### WORK TO BE COMPLETED:
Please give the yearly growth rate that the article on chicken sausage reports for gourmet chicken sausage.

╭─ SUPPLIED TEXT

A Gourmet Link
December 1, 2005
A Gourmet Link
By Sandy Parlin
Specialty flavors enhance the appeal of chicken sausage, defining its marketplace
Remember when sausage mostly was an accompaniment to eggs, and the choice was plain or maple-flavored? Today, chicken sausage adorns refrigerated cases and freezers in supermarkets, health-food stores and gourmet shops across the country. Yet, whether it is priced lower than beef or labeled as gourmet cuisine, chicken sausage definitely captures a place in the market.
Of course, centuries ago, when frugal butchers stuffed leftover organ meat into cleaned animal intestines, ‘gourmet sausage’ would have been an oxymoron. Though the filling morphed into ground pork and other meat, sausage was hardly banquet fare.
Now, manufacturers add herbs, spices, and seasonings to chicken to create sausage in flavors such as Andouille, apple, chorizo, Italian, roasted red pepper and sun-dried tomato. Chicken sausage serves as a mealtime favorite, snack or hors d’oeuvre.
In keeping with consumers’ interest in fewer chemical additives and more organic foods, several manufacturers offer natural and organic chicken sausage.
Though only a few decades old in today’s market, chicken sausage goes back centuries. Acheira sausage reportedly first was produced in Mirandela, Portugal. Made from chicken instead of pork, it was created by Jewish people during the Inquisition in order to hide their identity.
Today, chicken sausage is valued as a low-fat, nutritious and tasty alternative to pork and other meats. According to the National Chicken Council (NCC), the gourmet chicken sausage market is 300 to 350 million pounds this year, a pound or more per person.
“Usually we see new products starting in foodservice, but the gourmet chicken sausage products seem to be working the other way around,” says Bill Roenigk, senior vice president of the NCC. Chicken sausage began in gourmet grocery stores and quickly made its way into mainstream supermarkets. Due to its low volume, smaller specialty meat companies are its major producers. Roenigk predicts that it will be a while before gourmet chicken sausage becomes a mass-market item.
“Because the products are upscale with more costly, ‘exotic’ ingredients added to the chicken, the retail price point is somewhat higher,” he explains. “Although this tends to hold down higher volume, repeat purchases are fairly good.”
Gourmet chicken sausage grows 5 to 10 percent per year, which should continue, Roenigk adds.
“We’ll continue to see more different, exotic varieties that provide a wider range of taste adventures,” he notes. “Gourmet chicken sausage producers experiment with many unusual flavors, so new consumers may be more interested in the ethnic or exotic taste than for the chicken itself.”
Chicken hot dogs, on the other hand, are totally different from chicken gourmet sausages. They are at the other end of the price spectrum with prices below their red meat counterparts. They often are mixed with pork or beef.
Manufacturers of equipment for sausage production found it easy to transition from pork and other meats to chicken. Handtmann Inc. of Buffalo Grove, IL, first produced sausage stuffers in the 1960s.
The high-quality, designer sausage with chicken and organic additives uses the Handtmann stuffers with the SL Automated Linking and Hanging Lines, reports Steve Tennis, president of Handtmann. “The basic, good-handling practices for sausage apply to chicken sausage,” he adds.

╰─
╭─ SUPPLIED MATERIAL

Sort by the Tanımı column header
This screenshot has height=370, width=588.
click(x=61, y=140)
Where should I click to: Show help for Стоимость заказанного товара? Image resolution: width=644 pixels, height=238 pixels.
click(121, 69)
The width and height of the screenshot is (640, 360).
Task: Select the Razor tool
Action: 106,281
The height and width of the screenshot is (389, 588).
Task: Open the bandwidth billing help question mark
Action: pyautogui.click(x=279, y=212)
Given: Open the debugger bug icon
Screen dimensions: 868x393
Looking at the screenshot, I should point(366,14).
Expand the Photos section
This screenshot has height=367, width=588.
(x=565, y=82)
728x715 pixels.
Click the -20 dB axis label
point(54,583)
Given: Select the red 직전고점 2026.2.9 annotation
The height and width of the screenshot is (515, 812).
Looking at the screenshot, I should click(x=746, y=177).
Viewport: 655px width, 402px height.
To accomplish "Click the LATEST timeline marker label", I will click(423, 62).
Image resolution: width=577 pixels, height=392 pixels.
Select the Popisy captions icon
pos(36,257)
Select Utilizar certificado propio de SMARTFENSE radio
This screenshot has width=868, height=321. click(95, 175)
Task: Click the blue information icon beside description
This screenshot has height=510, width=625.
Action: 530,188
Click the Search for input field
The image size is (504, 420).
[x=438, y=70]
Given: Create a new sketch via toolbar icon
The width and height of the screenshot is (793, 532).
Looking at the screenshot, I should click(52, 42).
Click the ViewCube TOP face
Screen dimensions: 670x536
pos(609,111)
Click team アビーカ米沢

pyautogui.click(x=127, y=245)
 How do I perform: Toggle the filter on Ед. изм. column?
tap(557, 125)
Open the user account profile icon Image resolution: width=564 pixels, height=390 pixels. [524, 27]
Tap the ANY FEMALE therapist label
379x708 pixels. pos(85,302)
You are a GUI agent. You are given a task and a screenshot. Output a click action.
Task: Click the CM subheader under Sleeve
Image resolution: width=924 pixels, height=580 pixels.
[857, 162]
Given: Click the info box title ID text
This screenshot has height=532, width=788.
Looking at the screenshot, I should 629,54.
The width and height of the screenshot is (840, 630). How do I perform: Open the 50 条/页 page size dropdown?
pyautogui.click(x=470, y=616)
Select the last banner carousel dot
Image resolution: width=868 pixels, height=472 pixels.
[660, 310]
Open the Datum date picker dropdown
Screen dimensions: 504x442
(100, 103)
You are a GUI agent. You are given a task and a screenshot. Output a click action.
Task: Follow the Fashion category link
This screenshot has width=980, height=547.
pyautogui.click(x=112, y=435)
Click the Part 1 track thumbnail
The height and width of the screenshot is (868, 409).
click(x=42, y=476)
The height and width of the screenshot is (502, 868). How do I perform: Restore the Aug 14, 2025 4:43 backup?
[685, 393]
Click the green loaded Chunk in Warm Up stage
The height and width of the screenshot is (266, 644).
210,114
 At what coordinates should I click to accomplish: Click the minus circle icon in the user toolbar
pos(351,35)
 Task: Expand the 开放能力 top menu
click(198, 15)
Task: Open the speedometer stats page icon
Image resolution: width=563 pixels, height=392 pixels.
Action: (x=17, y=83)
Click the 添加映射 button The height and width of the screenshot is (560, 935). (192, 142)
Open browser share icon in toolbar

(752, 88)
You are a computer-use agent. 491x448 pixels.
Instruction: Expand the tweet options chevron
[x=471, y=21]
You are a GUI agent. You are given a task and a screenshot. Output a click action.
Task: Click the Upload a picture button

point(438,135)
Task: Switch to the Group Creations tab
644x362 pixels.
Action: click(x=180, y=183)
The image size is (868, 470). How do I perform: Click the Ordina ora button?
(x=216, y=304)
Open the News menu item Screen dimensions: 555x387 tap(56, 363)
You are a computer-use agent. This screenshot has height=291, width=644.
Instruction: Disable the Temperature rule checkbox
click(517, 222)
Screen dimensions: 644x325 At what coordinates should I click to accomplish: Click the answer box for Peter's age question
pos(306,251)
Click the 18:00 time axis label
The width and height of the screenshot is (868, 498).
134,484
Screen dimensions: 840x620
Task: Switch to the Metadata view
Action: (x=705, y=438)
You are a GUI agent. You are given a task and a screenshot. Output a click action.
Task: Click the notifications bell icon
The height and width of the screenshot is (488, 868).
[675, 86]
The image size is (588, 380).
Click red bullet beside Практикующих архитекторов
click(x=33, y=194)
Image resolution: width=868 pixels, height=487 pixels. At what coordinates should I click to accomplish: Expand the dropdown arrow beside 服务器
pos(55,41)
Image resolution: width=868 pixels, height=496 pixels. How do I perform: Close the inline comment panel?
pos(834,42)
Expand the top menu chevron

╰─

### WRITTEN RESPONSE:
5 to 10 percent per year.